The first thing about the fall of Gladys Berejiklian is that there is no joy in it.
From Labor, no triumphalism.
“Thanks @GladysB for your hard work managing Covid,” tweeted Tanya Plibersek.
“And thank you for your service.”
Berejiklian was “one of the better premiers New South Wales has ever had”, a long-standing Labor operator told the Guardian.
Had an election been held a week ago, she would have romped it in.
Doesn’t matter. She’s gone.
The New South Wales Independent Commission Against Corruption confirmed on Friday it is investigating whether Berejiklian engaged in improper conduct in grants awarded to the Australian Clay Target Association and the Riverina Conservatorium of Music.
Both are in the electorate of Wagga Wagga, held at the time by Berejiklian’s secret lover, Daryl Maguire.
The Icac investigation will also look at whether her conduct “allowed or encouraged” corrupt conduct by Maguire.
Perhaps the most difficult question for the now-former premier lies in the detail of paragraph 3 of Icac’s statement. It relates to the extraordinary catch-all provisions of Section 11 of the Icac Act.
It requires a minister to report to the commission “any matter that the person suspects on reasonable grounds concerns or may concern corrupt conduct”.
Put simply, failure to report a reasonable suspicion is itself a crime.
Berejiklian was in trouble from the moment secret phone taps emerged last year of her conversations with Maguire, who was struggling with personal debts.
“The good news is William tells me we’ve done our deal so hopefully that’s about half of all that gone now,” the tapes record Maguire as saying.
“That’s good; I don’t need to know about that bit,” said Berejiklian.
“No, you don’t. You do not,” said Maguire.
Berejiklian later called the revelation of the tapes “one of the most difficult days in my life”.
But, she insists, none of it amounts to doing the wrong thing. “I state categorically I have always acted with the highest levels of integrity,” she said in her resignation statement.
Several things follow.
Berejiklian has chosen to go not because of proven wrongdoing but simply because she faces investigation. The presumption of innocence is no shield.
She could have gone to the backbench, as she has required others to do. But left out of cabinet, and with a stand-in premier having many months to relish the exercise of executive power, her chances of returning to the top job were slight. She knew that. Hence her decision to quit politics entirely.
She is the third NSW Liberal premier forced from office by Icac in the past 30 years. But Labor denies that her departure suggests a flaw in the system.
“She was not required to resign; she decided to resign,” says the shadow attorney general Mark Dreyfus. “She could have decided not to do anything and toughed it out. Nothing in the legislation required her resignation.”
Nevertheless, Berejiklian’s fate will harden internal Morrison government hostility towards a proper commonwealth integrity commission.
Seven retired senior judges denounced the government’s draft plans for such a commission as a “sham [that] falls disastrously short”.
Labor says the Scott Morrison model intends to give the government of the day sole power to decide which parliamentarians or their staff would face referral to the commission, leaving it open to becoming a purely political weapon.
“That is an extraordinarily misconceived feature of the Morrison model,” Dreyfus says.
The legislation now sits with the attorney general, Michaelia Cash. Her office did not respond to a request for comment before our deadline. But even before Berejiklian’s demise, it was plain urgency was lacking. As the Australia Institute noted, its funding disappeared in the May budget.

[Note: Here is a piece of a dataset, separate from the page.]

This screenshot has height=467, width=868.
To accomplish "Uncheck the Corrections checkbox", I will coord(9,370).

Dreyfus says despite the shockwaves of Berejiklian’s resignation, a Labor government will establish a real anti-corruption watchdog in its first year.

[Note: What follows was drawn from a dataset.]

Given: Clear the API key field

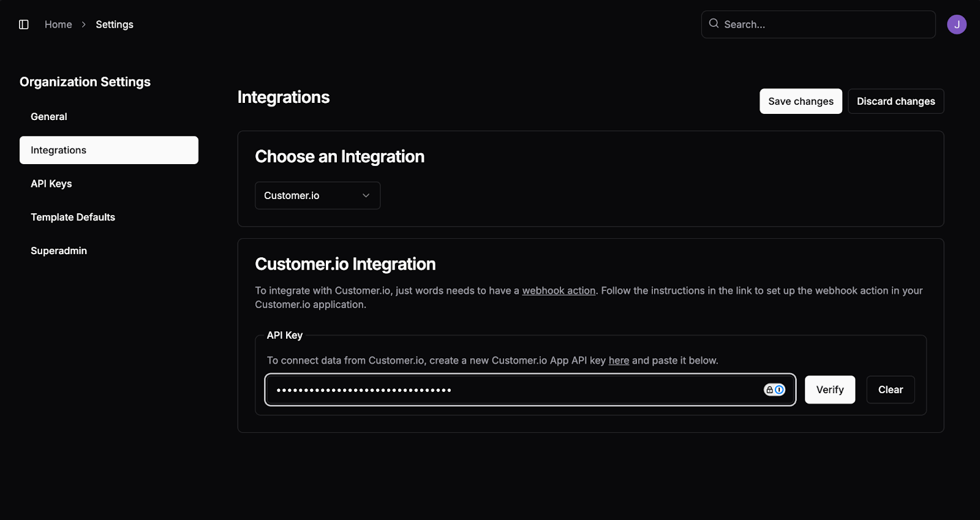Looking at the screenshot, I should tap(890, 390).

“We remain firmly committed,” he says. Unlike the Morrison government model drafted by Christian Porter, it will come with retroactive powers.
“It will look into the past,” promises Dreyfus.
In the coming weeks, NSW children will be returning to classrooms. Sydney’s airport will start filling up again with domestic and international travellers. Covid case numbers will surely rise. The stresses on the health system will remain acute. Everything will ride on whether vaccination numbers are strong enough to allow the long-planned re-opening of the economy.
“Resigning at this time goes against every instinct in my being and it is something I do not want to do,” says Berejiklian.
Who doubts it?
During the bushfire summer, the non-hose-holding prime minister preferred Hawaii. The NSW minister for emergency services, David Elliott, nicked off to Europe on holiday.
Gladys stayed at her post.
As she has done during her stewardship of the Covid response.
Still, when she appears by videolink before the corruption commission on 18 October, it will be as a private citizen. Her job is gone. All she will be fighting for is her place in history. And her name.